Captain Louis Renault Award: Steve Ballmer
posted at 1:35 pm on June 4, 2009 by Ed Morrissey
The latest recipient of the Captain Louis Renault Award for shock,shock at the anti-business nature of Barack Obama and his administration goes to Steve Ballmer, Obama supporter and CEO of Microsoft. Ballmer provided substantial support for Obama’s presidential run, and also giving $100,000 to his inauguration, as did Microsoft founder Bill Gates. Now, however, Ballmer has balked at Obama’s tax positions and now says he’ll move Microsoft jobs overseas if necessary:
Microsoft Corp. Chief Executive Officer Steven Ballmer said the world’s largest software company would move some employees offshore if Congress enacts President Barack Obama’s plans to impose higher taxes on U.S. companies’ foreign profits.
“It makes U.S. jobs more expensive,” Ballmer said in an interview. “We’re better off taking lots of people and moving them out of the U.S. as opposed to keeping them inside the U.S.”
Obama on May 4 proposed outlawing or restricting about $190 billion in tax breaks for offshore companies over the next decade. Such business groups as the National Foreign Trade Council, the U.S. Chamber of Commerce and the Business Roundtable have denounced the proposed overhaul.
A month ago, I warned that Obama’s plan to “close loopholes” by taxing all income, even that already taxed by foreign nations, would create a flight of multinationals:
[C]ompanies with the wherewithal will simply move overseas to take advantage of better tax environments, limiting their exposure to Obama’s tax-hiking fever and protecting their revenues. He can try to make this as painful as possible, but in the end businesses will act in their own interest. Obama seems to either not realize this or not care much whether companies flee the US, nor does he appear to have learned the value of dynamic tax analysis.
For the rest, the high American corporate tax rate will cause them to invest less in their own businesses, killing expansion and development. It will curtail employment, and in the end, the businesses won’t pay most of the tax anyway. They will do what all businesses do — pass their internal costs to their customers in the form of higher prices. Those higher prices will depress demand, as well as creating inflation on top of stagnation. This will not only cripple the American economy in a similar manner to what we saw in the 1970s, but it will also mean less revenue for the federal and state governments.
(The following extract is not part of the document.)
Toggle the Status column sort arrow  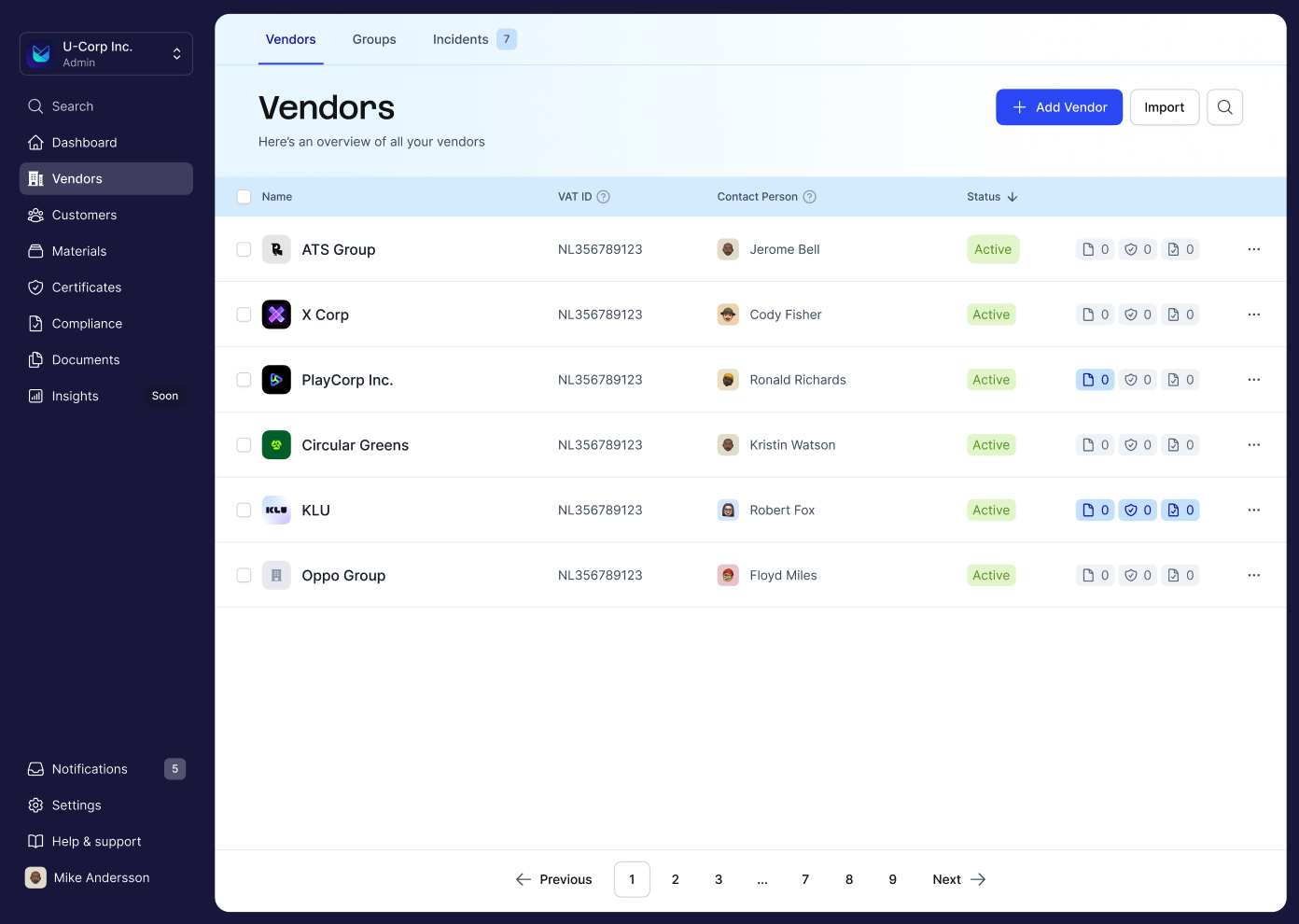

Ballmer apparently agrees, at least as it applies to him — now that he helped foist Obama on the rest of us. What exactly did Ballmer not understand about “share the wealth”?
In Casablanca, Victor Lazlo tells Rick, “Welcome back to the fight. This time, I know we’ll win.” I wish I could say that about Ballmer’s belated Road to Damascus moment, or that I’d trust him to not repeat his financial support of Obama and the redistributionist Democrats now that he has tasted the cutting edge of “share the wealth.” I’ll believe it when I see it.
Update: I’ve been corrected in the comments; Ballmer and Gates contributed the $100K donations to the inaugural. I’ve corrected my lead paragraph.